Infrastructure projects move notoriously slow, typically attributed to excessive paperwork, permitting, grant funding and other components. APTA seeks to accelerate project delivery through a handful of reforms, including streamlining bus and ferry grant programs, removing barriers and implementing commonsense reforms.
Currently, the Federal Transit Administration (FTA) has several bus and passenger ferry grant programs. APTA recommends that the administration consolidate them into three key initiatives while simultaneously boosting the amount of funding distributed by formula:
- Buses and Bus Facilities Formula Grants.
- Buses and Bus Facilities Competitive Grants.
- Passenger Ferry Competitive Grants.
APTA also recommends that the FTA reforms the Capital Investment Grants (CIG) program to prioritize two objectives: building great projects and protecting taxpayer interest while eliminating extraneous requirements that do not pertain to either goal. Additional measures should be taken to establish clear safety decision-making authority and to remove burdensome requirements that limit development and progress.

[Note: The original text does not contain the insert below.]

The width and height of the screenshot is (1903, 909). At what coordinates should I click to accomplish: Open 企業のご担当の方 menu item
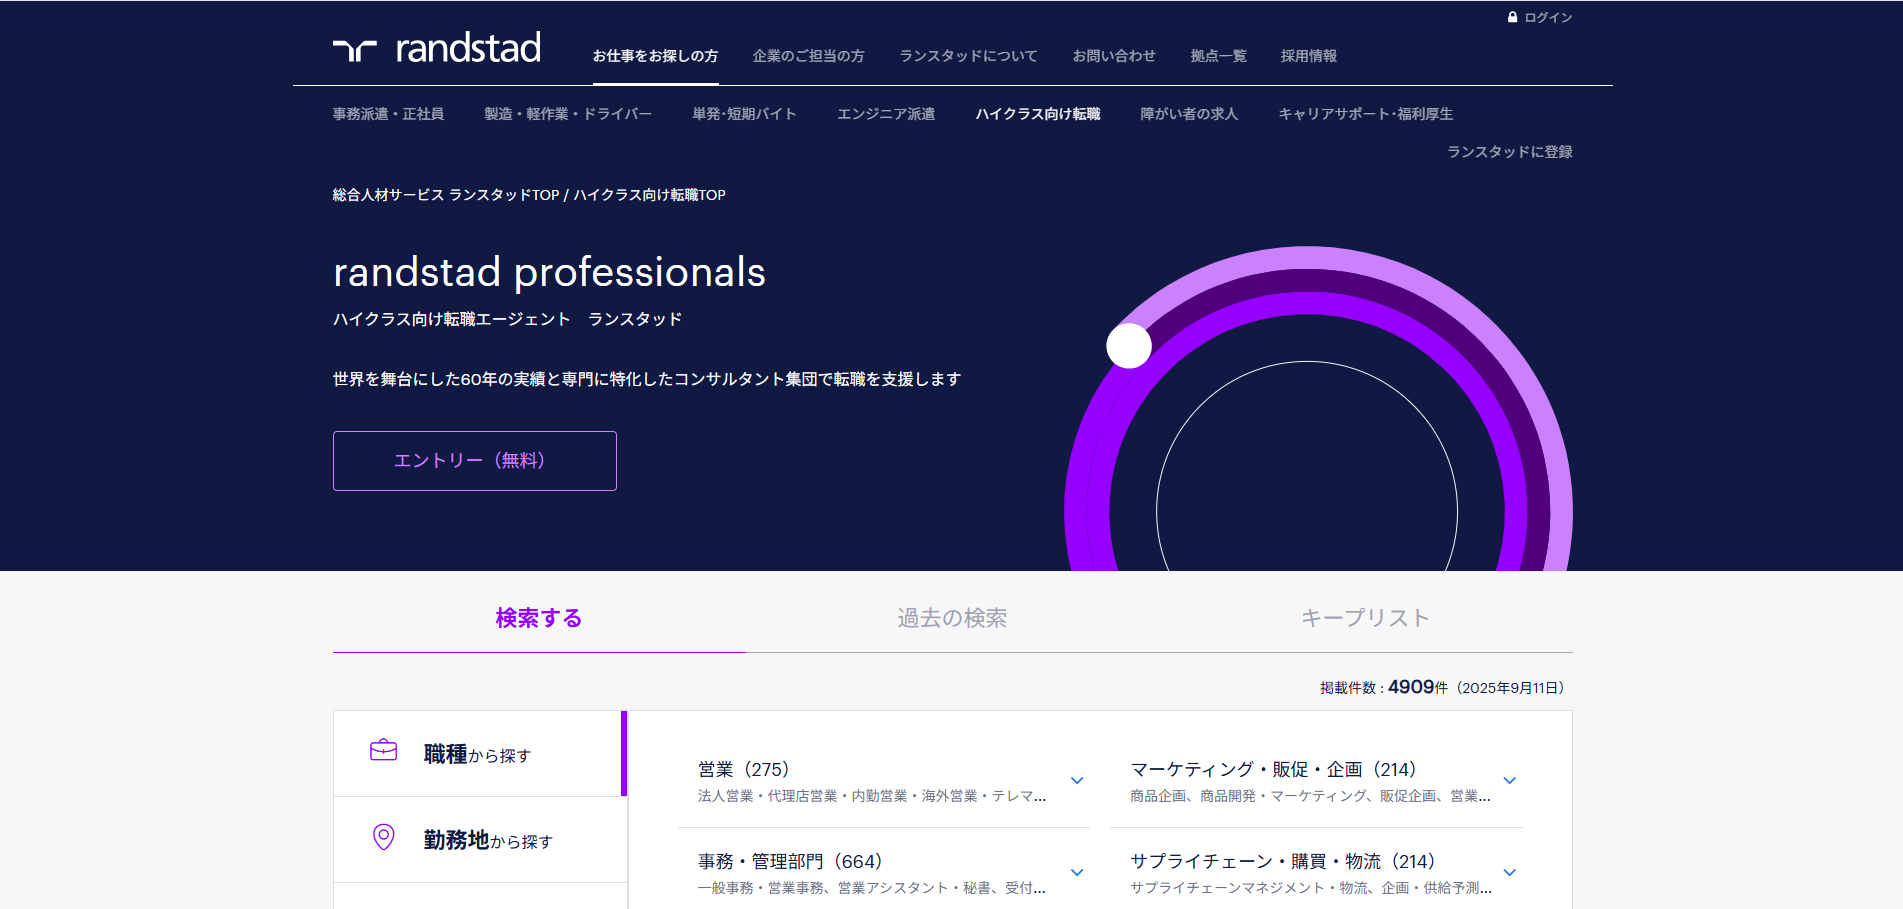click(808, 56)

Emphasizing collaborative, local decision-making processes will play an essential role in improving transportation outcomes. Achieving better support for these measures would start with providing direct funding to public transit agencies in small, urbanized areas, enabling these agencies to make project decisions quickly and accelerate project delivery. APTA also recommends ensuring that public transit’s voice is heard in the Metropolitan Planning Organization (MPO) decision-making process through guaranteed voting representation.